1. ラベル名に日本語を含み、数式を含まない場合
LaTeXString("…")を使う。文字列内に(La)TeXの制御綴を含む場合は適宜\によるエスケープが必要。
label = LaTeXString("二次関数")
2. ラベル名に日本語と数式を含む場合
L"…"を使い数式部分は$で囲む。エスケープは必要ない。
label = L"二次関数$y=f(x)$"
あるいは、LaTeXString("…")を使い数式部分は\$で囲む。(La)TeXの制御綴なども適宜\によるエスケープが必要。
label = LaTeXString("二次関数\$y=f(x)\$")
おまけ:ラベル名に日本語を含まない場合
ラベル名に日本語(非ASCII文字?)が含まれない場合は楽である。以下のようにすればいい。
1. テキストだけの場合
通常の文字列"…"を使う。
xlabel = "quadratic function"
2. テキスト+数式の場合
通常の文字列"…"を使い数式環境は\$で囲む(適宜\によるエスケープが必要)。もしくはLaTeXStringsのL"…"文字列を使い数式環境は$で囲む(エスケープの必要なし)。

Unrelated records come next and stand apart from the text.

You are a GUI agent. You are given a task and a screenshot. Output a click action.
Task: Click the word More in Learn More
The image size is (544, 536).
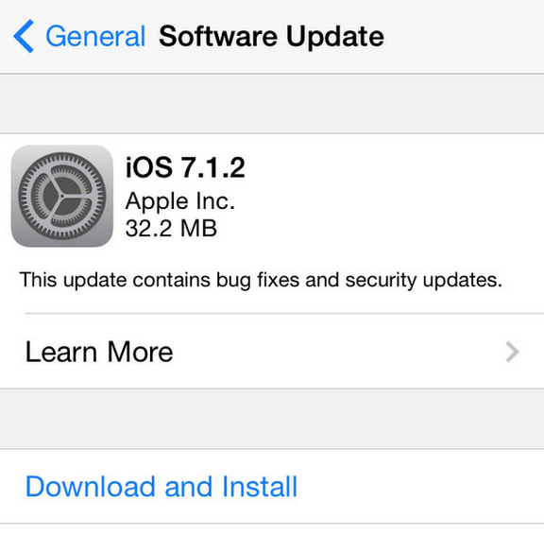140,352
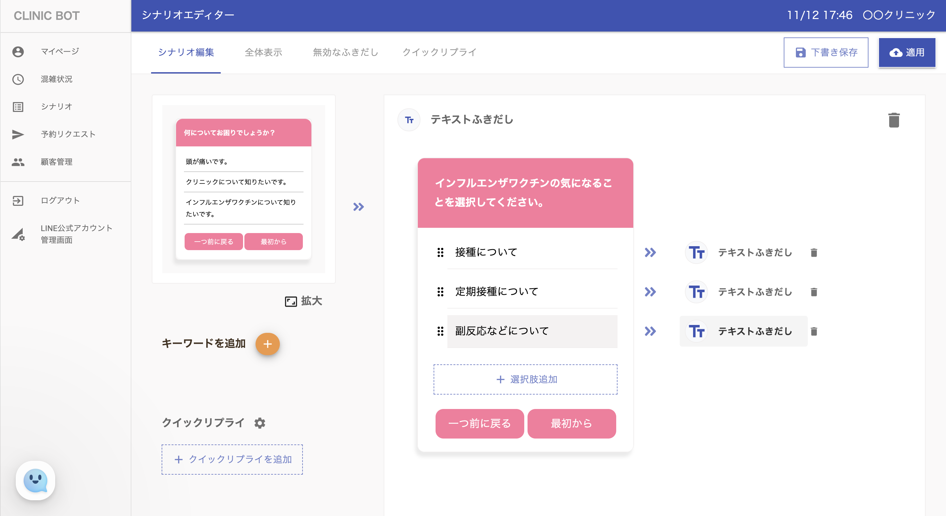Select the 副反応などについて choice field
Screen dimensions: 946x516
pos(532,331)
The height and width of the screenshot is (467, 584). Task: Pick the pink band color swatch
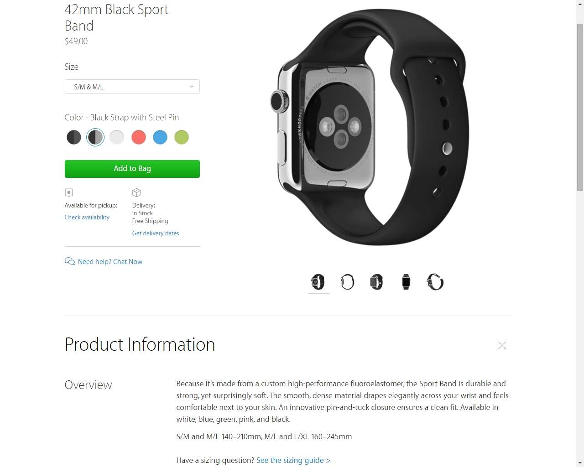point(139,137)

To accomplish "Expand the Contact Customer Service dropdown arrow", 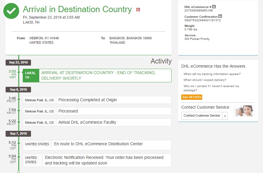I will coord(225,116).
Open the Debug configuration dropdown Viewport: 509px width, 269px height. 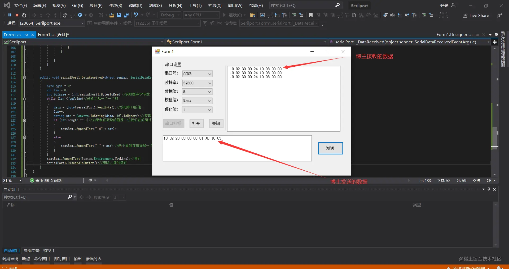[170, 15]

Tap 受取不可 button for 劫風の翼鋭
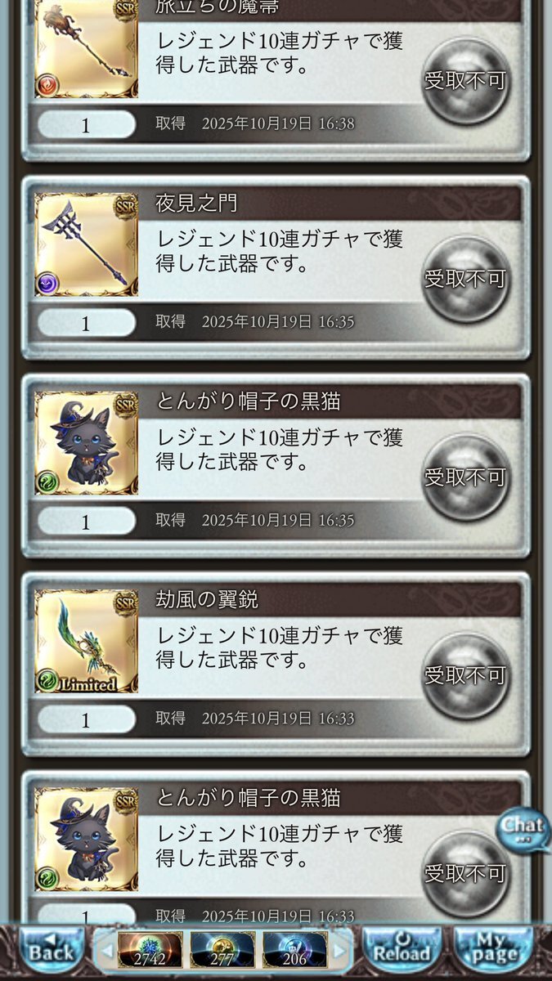(x=465, y=675)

xlabel = "quadratic function\$y=x^2\$"
xlabel = L"quadratic function$y=x^2$"
3. 数式だけの場合
通常の文字列"…"を使い前後を\$で囲む(適宜\によるエスケープが必要)。もしくはLaTeXStringsのL"…"文字列を使う(前後の$は必要なし、エスケープの必要なし)。
xlabel = "\$y=x^2\$"
xlabel = L"y=x^2"
感想
日本語文字列を含むと途端に取り扱いが面倒になる。なぜかはわからないが、まあそういうものなのだろう。なおバックエンドによっても挙動は違っていたので、やはりわからないことだらけである。
ここで書かれているやり方は「こうやったらなんかしらんけどうまくいった」程度のものであるから、あまり鵜呑みにしないほうがいい。PGFPlotsX側の記法で指定した場合はこういう問題は起きなかったので、おそらくPlotsに問題があるのだろうと推測している。